Em um estudo junto a sete trabalhadores informais da cidade de Florianópolis/SC, tais como trabalhadores domésticos, pedreiros, guias de turismo e professoras de inglês, Coutinho (2009), privilegiou a perspectiva qualitativa, na qual encontrou histórias que revelaram a informalidade como uma opção e não a falta de opção dos participantes, pois todos os participante apresentavam experiências de inserção no mercado formal, consideradas como ruins e, portanto, não pretendiam retornar àquela condição. Os sujeitos vislumbravam na informalidade as possibilidades de maiores ganhos e de melhores c ondições de trabalho, concomitante a dificuldade de custear os encargos trabalhistas, a incerteza de manutenção da renda e a insegurança quanto ao futuro pela ausência de direitos trabalhistas e previdenciários (COUTINHO, 2009).

No mesmo estudo, ainda foi demonstrado que o mercado de trabalho informal possibilitou aos sujeitos um maior controle sobre sua atividade e sobre os modos de operar, embora não eliminasse dificuldades inerentes a informalidade, tais como a imprevisibilidade dos serviços e de renda e a falta de seguridade social (CAMPOS, 2005; COUTINHO, 2009).
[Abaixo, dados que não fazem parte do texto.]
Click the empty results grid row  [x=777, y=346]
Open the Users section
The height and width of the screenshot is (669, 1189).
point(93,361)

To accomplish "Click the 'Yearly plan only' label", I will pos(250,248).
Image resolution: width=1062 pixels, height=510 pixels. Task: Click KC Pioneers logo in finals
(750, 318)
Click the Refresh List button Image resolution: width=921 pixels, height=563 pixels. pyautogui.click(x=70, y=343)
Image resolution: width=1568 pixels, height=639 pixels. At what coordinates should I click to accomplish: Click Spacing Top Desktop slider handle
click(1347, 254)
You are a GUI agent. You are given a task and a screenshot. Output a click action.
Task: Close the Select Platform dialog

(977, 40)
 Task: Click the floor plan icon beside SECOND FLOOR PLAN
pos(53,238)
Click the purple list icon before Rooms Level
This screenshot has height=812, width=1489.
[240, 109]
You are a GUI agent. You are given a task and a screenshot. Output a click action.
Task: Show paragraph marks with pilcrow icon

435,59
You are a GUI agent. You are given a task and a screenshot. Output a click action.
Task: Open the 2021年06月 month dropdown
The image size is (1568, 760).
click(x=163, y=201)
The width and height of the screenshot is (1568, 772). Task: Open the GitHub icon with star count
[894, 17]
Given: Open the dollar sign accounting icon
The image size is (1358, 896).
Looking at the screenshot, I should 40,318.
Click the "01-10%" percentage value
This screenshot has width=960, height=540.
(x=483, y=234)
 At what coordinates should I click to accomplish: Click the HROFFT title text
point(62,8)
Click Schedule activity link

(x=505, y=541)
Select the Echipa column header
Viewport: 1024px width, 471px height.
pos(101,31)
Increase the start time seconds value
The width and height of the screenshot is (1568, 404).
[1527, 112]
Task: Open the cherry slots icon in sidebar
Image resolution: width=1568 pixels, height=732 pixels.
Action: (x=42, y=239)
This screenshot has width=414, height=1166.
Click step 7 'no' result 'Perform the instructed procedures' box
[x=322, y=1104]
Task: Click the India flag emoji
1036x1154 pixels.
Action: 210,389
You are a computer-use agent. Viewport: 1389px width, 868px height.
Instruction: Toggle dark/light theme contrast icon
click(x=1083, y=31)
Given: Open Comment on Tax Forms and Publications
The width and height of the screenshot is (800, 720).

Dessa forma, chama a atenção o destaque a uma informalidade que não se mantém apenas enquanto pólo negativo em comparação a formalidade, mas que pode ser vista como meio de realização profissional e de conquista de melhores condições de vida e trabalho. Em que pese às conotações negativas associadas ao trabalho informal, essa forma de trabalho pode ser considerada como uma opção diante da precariedade que não é exclusiva a informalidade, mas que também atinge aos próprios trabalhadores inseridos no mercado de trabalho formal.